## START WORKING DATA
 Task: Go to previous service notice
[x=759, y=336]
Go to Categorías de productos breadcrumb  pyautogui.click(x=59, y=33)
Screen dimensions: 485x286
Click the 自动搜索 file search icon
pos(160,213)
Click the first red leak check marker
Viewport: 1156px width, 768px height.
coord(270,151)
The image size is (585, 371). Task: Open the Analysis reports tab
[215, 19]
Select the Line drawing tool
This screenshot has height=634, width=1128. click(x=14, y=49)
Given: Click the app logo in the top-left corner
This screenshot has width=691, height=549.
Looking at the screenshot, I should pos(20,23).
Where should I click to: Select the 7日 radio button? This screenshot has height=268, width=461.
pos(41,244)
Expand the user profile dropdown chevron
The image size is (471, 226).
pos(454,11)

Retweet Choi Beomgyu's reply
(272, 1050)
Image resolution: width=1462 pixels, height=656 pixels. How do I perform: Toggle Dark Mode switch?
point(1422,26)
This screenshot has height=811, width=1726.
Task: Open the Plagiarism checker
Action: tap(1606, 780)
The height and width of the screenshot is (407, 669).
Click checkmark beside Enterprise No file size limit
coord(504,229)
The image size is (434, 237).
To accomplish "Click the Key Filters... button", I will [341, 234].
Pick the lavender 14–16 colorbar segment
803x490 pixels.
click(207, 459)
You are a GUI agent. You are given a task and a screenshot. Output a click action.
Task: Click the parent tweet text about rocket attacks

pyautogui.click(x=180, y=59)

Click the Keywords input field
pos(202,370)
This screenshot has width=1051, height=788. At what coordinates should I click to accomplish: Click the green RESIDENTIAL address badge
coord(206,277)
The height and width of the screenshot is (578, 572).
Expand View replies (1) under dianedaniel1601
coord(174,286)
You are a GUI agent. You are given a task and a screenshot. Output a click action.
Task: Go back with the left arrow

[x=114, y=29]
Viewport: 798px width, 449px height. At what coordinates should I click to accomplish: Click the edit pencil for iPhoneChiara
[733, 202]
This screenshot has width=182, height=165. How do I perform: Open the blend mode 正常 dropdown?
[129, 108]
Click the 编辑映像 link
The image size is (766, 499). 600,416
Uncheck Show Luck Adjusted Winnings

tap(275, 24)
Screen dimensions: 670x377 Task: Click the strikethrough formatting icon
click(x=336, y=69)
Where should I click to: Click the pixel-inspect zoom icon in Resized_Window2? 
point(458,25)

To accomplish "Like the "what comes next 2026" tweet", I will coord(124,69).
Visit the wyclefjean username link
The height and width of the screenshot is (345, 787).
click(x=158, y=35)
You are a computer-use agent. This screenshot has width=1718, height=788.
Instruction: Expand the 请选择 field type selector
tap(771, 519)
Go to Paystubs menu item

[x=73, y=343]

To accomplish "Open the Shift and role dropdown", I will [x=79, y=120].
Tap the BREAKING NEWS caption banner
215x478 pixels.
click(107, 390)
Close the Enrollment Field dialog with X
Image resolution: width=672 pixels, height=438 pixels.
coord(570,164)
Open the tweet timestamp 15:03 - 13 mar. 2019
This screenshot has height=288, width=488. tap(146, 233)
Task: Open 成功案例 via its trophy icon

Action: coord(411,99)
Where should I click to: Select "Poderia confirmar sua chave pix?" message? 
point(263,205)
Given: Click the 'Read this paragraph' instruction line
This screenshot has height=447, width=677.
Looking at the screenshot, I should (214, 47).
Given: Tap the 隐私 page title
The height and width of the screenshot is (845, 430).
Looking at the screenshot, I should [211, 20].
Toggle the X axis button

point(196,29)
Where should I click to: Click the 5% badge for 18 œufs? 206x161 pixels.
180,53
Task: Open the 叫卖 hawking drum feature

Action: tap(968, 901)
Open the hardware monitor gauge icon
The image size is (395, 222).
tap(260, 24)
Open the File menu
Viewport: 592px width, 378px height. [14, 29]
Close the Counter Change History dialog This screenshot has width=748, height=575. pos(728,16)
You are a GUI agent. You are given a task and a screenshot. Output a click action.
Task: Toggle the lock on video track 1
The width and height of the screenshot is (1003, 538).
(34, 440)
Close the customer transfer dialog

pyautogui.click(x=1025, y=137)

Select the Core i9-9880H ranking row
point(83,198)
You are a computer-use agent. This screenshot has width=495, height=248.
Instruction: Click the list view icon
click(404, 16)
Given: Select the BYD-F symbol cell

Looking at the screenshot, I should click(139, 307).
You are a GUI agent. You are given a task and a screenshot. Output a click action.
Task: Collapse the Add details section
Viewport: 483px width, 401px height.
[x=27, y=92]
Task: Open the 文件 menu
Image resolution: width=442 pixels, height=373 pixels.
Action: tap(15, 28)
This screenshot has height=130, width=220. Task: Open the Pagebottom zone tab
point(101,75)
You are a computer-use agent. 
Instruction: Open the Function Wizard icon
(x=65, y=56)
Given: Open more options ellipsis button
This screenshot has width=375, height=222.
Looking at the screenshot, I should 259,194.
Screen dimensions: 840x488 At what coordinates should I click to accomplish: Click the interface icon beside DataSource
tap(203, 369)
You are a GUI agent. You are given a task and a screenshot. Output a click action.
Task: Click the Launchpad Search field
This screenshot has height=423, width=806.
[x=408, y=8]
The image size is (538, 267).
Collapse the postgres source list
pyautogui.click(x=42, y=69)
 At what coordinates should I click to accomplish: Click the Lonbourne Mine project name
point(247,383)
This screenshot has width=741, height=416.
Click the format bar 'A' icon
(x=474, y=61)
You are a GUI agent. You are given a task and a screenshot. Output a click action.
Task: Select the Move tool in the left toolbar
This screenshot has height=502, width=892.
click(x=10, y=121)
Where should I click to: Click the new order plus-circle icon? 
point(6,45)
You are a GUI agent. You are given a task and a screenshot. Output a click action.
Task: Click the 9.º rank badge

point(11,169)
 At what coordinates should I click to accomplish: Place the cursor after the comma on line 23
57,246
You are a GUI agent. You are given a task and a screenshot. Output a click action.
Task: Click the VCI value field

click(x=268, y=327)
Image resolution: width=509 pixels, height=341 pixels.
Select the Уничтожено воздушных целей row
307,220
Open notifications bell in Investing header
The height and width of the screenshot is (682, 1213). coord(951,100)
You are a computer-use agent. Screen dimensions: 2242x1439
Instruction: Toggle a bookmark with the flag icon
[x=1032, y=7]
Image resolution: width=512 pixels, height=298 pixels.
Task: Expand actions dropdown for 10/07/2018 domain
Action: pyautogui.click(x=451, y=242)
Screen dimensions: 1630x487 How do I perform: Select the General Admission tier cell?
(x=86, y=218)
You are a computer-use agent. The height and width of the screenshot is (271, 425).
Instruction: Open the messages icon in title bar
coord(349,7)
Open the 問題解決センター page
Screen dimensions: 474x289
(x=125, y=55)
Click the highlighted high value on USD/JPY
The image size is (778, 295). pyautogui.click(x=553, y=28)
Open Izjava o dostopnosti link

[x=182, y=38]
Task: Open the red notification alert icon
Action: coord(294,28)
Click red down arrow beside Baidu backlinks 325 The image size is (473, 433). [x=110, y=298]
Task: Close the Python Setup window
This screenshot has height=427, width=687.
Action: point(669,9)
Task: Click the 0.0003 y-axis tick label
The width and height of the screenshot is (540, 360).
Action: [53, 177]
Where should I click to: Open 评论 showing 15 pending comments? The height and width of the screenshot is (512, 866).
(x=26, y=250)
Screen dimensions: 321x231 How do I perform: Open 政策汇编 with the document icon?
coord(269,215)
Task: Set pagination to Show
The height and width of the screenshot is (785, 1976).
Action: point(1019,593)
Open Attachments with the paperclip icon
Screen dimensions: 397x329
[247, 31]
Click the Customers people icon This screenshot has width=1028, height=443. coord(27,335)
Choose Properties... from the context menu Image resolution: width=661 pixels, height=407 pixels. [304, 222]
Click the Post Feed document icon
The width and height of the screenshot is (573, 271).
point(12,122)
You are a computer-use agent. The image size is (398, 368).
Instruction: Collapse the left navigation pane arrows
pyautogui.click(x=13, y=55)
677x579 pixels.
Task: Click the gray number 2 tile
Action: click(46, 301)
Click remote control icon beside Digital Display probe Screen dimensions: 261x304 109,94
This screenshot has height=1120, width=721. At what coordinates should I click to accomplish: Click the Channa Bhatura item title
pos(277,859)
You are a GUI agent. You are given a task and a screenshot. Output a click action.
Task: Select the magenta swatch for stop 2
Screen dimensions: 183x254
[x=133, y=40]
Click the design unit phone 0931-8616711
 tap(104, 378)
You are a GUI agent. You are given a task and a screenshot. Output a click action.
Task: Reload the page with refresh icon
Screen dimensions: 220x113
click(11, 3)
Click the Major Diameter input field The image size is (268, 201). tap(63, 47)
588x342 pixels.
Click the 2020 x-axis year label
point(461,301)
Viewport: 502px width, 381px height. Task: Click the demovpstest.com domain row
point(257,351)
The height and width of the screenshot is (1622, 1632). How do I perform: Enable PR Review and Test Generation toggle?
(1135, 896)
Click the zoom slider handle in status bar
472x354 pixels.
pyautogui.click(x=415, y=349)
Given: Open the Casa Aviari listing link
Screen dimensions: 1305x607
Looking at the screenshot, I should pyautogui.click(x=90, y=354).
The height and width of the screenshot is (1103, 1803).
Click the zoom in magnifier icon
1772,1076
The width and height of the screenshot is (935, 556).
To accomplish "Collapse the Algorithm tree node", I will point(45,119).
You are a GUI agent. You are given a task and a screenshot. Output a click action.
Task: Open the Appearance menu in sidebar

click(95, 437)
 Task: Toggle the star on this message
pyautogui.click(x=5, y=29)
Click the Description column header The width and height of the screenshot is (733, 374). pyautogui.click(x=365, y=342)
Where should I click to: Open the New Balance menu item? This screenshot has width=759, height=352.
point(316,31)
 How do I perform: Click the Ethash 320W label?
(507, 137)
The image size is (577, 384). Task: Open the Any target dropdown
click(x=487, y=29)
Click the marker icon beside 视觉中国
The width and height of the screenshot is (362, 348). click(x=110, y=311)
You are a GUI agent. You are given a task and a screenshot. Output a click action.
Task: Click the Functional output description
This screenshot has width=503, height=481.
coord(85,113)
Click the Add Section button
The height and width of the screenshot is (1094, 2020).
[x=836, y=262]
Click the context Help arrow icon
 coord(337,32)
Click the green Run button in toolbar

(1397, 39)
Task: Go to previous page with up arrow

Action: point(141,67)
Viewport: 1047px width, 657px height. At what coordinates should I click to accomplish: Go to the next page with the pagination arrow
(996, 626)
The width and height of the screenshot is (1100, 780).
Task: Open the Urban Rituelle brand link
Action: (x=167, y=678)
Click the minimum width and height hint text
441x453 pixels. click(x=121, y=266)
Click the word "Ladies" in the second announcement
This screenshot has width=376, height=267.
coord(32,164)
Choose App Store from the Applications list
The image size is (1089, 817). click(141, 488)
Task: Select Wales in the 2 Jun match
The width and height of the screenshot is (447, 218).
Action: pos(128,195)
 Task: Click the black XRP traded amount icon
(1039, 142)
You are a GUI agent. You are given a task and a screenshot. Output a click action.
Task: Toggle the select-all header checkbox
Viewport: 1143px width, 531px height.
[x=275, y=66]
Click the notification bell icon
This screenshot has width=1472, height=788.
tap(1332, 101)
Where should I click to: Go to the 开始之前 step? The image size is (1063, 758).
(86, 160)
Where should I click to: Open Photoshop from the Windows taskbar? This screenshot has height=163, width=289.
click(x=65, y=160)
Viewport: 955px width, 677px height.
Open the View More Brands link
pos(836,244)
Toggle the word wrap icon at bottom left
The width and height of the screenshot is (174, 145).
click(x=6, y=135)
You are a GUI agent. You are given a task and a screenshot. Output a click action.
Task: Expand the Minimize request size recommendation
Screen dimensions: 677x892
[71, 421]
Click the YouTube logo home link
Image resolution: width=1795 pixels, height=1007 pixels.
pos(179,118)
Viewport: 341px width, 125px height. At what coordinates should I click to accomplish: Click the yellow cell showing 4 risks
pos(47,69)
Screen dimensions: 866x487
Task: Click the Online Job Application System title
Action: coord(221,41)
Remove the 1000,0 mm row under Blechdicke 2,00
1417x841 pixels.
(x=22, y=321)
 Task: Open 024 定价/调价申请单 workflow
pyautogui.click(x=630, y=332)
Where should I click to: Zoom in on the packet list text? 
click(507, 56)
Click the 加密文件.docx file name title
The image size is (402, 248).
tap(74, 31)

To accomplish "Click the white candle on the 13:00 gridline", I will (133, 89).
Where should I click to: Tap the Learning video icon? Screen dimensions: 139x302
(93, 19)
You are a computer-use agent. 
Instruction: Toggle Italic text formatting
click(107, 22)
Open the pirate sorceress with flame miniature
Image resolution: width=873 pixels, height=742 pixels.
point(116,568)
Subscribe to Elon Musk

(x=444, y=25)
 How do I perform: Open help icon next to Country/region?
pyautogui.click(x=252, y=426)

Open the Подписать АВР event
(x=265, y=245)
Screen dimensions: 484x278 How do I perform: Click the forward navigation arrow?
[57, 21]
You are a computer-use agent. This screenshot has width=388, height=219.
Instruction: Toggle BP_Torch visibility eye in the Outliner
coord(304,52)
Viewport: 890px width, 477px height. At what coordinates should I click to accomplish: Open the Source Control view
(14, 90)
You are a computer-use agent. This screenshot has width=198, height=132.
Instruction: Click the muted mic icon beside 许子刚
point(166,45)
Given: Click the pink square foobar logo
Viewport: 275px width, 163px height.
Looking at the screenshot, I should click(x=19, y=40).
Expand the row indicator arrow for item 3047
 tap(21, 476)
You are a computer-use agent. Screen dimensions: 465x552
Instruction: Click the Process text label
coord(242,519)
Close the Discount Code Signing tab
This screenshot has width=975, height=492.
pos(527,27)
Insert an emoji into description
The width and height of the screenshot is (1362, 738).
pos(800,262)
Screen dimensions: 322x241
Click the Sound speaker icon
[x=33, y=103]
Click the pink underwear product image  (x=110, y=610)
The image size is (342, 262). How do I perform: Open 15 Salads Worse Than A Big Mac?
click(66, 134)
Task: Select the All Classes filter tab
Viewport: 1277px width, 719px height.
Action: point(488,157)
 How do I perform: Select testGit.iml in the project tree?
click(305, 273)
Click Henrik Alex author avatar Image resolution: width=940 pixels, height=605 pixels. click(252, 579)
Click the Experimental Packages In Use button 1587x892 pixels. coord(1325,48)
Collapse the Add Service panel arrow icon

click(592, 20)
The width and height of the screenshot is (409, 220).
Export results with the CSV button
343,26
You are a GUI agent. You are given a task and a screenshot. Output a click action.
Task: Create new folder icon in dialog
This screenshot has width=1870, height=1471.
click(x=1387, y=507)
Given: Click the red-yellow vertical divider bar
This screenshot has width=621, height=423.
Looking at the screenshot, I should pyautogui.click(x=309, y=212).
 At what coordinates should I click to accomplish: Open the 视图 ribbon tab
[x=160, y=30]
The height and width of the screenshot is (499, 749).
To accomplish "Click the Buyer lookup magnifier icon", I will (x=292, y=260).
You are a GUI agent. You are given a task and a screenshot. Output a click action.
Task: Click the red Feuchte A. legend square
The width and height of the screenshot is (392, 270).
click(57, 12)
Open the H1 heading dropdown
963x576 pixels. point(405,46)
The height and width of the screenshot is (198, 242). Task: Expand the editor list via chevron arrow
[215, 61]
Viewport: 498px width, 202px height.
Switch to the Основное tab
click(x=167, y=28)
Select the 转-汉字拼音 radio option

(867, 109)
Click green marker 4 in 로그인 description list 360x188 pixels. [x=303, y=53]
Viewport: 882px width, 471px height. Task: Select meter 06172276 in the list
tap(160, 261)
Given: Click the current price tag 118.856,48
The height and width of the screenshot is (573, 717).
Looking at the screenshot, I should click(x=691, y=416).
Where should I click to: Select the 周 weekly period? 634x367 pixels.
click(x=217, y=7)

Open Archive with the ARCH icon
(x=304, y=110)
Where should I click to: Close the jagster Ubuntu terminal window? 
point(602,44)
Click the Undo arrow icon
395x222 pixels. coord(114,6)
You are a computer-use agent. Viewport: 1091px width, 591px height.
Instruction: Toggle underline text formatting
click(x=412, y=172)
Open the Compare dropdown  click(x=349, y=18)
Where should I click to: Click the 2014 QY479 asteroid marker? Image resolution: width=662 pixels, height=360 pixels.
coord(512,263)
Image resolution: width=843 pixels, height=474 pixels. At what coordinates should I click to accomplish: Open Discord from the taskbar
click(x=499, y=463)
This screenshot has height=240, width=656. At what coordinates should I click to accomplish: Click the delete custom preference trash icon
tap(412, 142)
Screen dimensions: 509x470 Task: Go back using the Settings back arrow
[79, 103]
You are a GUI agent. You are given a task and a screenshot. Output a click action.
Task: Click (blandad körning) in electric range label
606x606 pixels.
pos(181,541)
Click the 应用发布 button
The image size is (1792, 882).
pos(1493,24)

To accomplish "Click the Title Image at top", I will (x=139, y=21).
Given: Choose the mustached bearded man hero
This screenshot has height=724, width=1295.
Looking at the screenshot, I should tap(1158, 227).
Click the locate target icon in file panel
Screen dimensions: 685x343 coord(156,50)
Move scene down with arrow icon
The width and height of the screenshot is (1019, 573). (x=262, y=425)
## END WORKING DATA
Reproduce the entries starting with the line that contains "You are a computer-use agent. Viewport: 1091px" and going on through the line that contains "click(x=499, y=463)", substituting "strikethrough" for "underline" and leaving everything else unchanged.

## EXPECTED ANSWER:
You are a computer-use agent. Viewport: 1091px width, 591px height.
Instruction: Toggle strikethrough text formatting
click(x=412, y=172)
Open the Compare dropdown  click(x=349, y=18)
Where should I click to: Click the 2014 QY479 asteroid marker? Image resolution: width=662 pixels, height=360 pixels.
coord(512,263)
Image resolution: width=843 pixels, height=474 pixels. At what coordinates should I click to accomplish: Open Discord from the taskbar
click(x=499, y=463)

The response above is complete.